▸ STORED DATA
^^^^^^^^

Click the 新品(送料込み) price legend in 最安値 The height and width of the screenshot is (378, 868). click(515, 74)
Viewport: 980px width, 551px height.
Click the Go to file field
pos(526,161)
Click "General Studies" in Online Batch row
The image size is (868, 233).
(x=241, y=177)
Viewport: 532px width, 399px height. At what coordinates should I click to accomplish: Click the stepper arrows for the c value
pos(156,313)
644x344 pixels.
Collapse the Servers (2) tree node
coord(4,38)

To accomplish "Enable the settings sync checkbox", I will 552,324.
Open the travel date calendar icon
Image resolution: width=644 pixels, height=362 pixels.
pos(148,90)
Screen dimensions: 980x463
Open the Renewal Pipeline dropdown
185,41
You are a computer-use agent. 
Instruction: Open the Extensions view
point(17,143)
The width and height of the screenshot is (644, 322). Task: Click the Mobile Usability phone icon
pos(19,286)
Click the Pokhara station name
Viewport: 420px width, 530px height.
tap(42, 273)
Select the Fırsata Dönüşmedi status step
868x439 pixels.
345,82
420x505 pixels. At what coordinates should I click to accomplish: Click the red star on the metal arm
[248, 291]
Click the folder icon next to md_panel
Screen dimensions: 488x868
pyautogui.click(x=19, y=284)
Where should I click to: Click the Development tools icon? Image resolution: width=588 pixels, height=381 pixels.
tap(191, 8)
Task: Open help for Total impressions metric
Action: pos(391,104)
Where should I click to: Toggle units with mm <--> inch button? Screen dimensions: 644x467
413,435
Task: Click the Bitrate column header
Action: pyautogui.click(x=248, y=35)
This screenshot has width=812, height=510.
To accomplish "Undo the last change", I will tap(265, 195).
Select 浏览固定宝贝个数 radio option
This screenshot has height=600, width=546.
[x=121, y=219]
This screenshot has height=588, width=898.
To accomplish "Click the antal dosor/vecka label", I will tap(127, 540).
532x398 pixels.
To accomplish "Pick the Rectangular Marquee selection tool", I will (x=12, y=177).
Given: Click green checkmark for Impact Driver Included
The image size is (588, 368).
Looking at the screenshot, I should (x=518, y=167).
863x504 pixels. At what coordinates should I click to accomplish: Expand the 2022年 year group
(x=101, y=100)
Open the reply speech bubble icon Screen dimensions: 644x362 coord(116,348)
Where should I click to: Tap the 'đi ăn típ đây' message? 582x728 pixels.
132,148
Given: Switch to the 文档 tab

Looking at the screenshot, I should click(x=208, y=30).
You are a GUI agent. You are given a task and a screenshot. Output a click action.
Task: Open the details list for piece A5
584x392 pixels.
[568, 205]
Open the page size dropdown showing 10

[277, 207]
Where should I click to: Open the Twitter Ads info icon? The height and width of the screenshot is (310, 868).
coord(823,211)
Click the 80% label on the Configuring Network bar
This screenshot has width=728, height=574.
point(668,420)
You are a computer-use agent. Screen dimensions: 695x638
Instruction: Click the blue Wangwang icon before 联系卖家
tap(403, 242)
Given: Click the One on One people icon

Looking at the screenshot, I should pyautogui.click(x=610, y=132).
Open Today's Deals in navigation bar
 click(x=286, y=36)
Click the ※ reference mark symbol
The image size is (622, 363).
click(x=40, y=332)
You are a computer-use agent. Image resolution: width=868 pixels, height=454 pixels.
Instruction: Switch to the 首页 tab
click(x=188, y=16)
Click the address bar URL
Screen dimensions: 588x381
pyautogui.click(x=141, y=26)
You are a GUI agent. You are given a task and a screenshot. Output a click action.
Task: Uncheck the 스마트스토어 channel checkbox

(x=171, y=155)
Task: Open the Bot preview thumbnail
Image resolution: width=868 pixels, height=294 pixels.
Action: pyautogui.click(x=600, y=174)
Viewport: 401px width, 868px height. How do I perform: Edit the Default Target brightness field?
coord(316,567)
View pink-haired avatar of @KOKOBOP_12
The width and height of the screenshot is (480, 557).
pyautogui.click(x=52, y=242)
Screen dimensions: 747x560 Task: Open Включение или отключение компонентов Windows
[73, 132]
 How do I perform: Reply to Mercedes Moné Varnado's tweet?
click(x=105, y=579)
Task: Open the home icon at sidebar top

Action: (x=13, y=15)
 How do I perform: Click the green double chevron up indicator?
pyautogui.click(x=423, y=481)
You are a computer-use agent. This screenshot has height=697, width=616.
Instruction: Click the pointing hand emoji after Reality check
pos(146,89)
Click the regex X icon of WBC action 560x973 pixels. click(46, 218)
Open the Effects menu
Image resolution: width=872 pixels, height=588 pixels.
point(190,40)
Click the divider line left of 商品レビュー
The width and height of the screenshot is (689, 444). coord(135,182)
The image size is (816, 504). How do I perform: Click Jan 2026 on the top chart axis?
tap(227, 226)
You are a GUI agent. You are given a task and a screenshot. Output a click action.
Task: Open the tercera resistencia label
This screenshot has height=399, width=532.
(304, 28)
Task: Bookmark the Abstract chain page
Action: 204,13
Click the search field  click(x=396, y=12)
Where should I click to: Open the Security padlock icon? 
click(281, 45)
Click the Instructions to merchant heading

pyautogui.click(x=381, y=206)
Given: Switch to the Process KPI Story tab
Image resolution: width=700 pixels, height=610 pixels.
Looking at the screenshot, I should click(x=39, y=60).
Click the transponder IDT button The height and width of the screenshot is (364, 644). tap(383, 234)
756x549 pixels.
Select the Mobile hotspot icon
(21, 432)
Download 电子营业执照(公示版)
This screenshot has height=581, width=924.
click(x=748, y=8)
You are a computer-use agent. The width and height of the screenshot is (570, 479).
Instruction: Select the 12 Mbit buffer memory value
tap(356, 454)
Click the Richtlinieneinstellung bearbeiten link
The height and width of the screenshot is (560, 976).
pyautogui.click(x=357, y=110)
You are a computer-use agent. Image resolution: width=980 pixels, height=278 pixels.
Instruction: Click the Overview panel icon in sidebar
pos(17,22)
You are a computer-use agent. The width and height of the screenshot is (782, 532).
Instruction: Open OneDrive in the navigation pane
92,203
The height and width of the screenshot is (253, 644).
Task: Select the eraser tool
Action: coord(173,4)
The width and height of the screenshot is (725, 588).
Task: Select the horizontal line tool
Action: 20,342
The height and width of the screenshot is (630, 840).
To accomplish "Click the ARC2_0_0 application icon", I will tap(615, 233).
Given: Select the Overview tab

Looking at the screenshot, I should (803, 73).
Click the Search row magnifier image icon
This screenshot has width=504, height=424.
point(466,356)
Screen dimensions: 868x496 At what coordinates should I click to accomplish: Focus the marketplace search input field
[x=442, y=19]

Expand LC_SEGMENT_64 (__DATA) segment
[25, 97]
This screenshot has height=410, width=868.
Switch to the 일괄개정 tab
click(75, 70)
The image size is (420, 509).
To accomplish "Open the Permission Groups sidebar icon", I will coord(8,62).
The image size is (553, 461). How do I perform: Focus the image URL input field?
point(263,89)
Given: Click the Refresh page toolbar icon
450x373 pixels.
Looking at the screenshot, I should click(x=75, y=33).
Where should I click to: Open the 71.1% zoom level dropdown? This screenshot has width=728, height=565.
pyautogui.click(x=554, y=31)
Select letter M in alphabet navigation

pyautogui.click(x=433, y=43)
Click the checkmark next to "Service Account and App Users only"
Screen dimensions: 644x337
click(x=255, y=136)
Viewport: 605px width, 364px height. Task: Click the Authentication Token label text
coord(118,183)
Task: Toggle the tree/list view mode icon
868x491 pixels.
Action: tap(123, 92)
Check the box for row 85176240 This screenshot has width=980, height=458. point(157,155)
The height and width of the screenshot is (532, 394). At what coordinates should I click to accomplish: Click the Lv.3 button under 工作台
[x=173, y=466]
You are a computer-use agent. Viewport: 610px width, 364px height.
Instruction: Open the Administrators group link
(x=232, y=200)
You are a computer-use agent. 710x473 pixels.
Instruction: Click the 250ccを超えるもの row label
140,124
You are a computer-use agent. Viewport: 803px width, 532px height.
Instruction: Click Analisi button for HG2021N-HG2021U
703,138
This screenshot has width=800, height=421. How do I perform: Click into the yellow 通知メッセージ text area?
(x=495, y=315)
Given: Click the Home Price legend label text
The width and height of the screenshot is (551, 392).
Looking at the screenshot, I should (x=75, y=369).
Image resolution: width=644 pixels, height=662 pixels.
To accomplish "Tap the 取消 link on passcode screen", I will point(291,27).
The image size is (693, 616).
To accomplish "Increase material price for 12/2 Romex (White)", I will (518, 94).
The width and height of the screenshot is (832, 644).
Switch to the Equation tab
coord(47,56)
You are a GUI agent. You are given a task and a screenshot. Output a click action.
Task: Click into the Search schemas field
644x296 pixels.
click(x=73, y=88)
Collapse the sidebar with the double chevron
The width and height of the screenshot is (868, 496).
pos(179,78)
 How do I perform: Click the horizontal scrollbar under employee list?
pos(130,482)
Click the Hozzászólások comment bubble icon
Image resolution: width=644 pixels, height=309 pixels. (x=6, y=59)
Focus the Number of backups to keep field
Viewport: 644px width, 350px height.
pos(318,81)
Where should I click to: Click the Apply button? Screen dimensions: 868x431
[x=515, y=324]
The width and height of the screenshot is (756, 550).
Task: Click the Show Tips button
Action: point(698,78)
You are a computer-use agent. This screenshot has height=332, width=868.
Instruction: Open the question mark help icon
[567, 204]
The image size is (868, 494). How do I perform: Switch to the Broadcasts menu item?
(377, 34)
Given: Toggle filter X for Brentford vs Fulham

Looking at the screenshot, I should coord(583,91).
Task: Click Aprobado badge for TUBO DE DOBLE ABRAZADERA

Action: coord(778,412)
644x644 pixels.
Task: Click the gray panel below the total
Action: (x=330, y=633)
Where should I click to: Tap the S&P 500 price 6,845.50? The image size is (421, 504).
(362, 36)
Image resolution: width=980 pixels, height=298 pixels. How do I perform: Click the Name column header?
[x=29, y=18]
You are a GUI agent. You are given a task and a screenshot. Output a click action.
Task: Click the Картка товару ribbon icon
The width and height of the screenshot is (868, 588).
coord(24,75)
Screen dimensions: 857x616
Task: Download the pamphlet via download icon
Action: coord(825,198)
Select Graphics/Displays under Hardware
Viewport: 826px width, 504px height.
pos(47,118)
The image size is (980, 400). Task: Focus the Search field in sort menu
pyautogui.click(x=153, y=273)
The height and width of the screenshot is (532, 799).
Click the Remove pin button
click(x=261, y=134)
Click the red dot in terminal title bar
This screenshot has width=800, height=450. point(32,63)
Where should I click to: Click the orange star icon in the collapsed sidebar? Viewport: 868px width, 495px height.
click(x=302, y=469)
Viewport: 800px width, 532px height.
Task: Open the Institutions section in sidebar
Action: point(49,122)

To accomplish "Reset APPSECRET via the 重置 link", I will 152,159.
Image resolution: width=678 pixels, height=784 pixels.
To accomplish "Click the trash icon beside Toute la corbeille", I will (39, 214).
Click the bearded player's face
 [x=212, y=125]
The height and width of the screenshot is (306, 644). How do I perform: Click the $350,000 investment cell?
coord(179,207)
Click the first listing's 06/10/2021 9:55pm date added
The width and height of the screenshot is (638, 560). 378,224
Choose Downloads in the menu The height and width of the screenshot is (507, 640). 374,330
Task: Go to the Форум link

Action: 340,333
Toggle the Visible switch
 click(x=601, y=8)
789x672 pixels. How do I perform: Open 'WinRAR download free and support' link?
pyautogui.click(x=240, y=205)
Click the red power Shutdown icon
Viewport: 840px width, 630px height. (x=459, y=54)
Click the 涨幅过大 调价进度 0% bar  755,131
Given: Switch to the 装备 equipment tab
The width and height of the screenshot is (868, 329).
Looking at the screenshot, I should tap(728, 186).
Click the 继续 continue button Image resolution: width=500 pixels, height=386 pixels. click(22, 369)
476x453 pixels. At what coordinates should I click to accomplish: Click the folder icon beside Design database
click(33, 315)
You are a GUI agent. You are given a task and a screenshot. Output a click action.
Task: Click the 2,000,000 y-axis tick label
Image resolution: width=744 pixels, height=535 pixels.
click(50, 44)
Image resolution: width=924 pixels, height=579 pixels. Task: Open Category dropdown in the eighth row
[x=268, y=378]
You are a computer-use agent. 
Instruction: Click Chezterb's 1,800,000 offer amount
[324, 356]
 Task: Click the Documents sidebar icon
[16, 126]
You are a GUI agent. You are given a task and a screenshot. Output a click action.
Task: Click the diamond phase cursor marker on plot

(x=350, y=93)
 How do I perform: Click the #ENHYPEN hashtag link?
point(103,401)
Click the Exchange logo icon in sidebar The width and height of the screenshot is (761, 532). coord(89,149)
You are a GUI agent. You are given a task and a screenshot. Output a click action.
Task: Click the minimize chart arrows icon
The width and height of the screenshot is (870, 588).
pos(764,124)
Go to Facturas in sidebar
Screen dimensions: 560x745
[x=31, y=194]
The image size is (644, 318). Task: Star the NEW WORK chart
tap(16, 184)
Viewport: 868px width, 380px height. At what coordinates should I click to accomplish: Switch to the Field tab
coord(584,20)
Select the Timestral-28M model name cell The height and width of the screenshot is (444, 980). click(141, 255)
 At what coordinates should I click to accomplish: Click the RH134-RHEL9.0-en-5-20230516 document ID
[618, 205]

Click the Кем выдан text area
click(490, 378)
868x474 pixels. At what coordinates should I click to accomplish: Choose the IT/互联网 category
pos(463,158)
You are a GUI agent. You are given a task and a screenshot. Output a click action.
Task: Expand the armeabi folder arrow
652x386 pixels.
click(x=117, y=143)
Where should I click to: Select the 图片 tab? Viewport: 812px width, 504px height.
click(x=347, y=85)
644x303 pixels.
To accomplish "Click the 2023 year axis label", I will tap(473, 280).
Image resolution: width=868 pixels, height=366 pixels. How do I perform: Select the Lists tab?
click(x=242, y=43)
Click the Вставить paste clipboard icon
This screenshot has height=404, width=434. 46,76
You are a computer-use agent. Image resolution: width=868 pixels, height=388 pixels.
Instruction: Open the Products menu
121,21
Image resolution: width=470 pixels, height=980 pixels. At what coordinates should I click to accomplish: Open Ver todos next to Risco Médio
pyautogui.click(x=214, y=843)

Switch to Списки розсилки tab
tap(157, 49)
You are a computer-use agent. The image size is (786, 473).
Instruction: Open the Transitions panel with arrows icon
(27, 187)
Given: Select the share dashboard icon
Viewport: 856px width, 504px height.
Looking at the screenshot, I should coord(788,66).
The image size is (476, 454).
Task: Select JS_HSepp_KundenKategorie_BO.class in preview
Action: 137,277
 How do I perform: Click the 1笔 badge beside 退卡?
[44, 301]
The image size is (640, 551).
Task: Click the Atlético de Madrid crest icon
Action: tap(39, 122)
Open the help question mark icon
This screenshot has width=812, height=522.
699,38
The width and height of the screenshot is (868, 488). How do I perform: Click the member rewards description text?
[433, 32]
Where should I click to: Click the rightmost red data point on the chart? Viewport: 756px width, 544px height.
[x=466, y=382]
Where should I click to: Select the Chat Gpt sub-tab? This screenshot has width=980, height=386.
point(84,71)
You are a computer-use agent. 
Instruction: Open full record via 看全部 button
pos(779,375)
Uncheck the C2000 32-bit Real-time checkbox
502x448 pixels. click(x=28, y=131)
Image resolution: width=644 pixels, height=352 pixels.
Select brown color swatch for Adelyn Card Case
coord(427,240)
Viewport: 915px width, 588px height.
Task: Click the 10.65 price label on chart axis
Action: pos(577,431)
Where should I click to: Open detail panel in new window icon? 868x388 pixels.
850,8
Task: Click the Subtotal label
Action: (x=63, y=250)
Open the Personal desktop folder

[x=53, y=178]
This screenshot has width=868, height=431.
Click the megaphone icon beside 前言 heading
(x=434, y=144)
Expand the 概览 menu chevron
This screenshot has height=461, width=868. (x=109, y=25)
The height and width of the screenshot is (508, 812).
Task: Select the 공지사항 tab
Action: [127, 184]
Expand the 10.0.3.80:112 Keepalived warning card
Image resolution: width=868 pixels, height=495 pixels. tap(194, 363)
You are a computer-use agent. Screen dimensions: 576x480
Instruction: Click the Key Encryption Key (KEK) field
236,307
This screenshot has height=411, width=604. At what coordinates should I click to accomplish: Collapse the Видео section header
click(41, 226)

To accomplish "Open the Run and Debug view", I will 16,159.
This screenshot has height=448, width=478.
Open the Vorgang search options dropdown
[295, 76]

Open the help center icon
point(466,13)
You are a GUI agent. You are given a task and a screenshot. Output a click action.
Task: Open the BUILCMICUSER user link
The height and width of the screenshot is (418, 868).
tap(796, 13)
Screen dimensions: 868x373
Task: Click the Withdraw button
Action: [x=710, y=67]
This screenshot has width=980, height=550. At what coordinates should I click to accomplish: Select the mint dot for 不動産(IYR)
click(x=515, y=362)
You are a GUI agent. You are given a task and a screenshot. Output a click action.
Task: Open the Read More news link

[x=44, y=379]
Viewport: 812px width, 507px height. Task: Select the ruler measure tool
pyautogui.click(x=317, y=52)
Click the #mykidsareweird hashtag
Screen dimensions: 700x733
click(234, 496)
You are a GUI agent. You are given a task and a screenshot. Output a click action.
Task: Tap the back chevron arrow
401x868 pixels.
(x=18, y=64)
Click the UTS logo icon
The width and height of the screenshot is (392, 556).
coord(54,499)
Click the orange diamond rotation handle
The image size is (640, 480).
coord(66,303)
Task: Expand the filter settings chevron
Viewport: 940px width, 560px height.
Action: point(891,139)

^^^^^^^^

▸ ABOUT THIS EXERCISE
Each line in the listing above from the one containing "How do I perform: Reply" through the one containing "Open the Effects menu" should be repeated exactly, and no other line.

▸ OUTPUT OF THE EXERCISE
 How do I perform: Reply to Mercedes Moné Varnado's tweet?
click(x=105, y=579)
Task: Open the home icon at sidebar top

Action: (x=13, y=15)
 How do I perform: Click the green double chevron up indicator?
pyautogui.click(x=423, y=481)
You are a computer-use agent. This screenshot has height=697, width=616.
Instruction: Click the pointing hand emoji after Reality check
pos(146,89)
Click the regex X icon of WBC action 560x973 pixels. click(46, 218)
Open the Effects menu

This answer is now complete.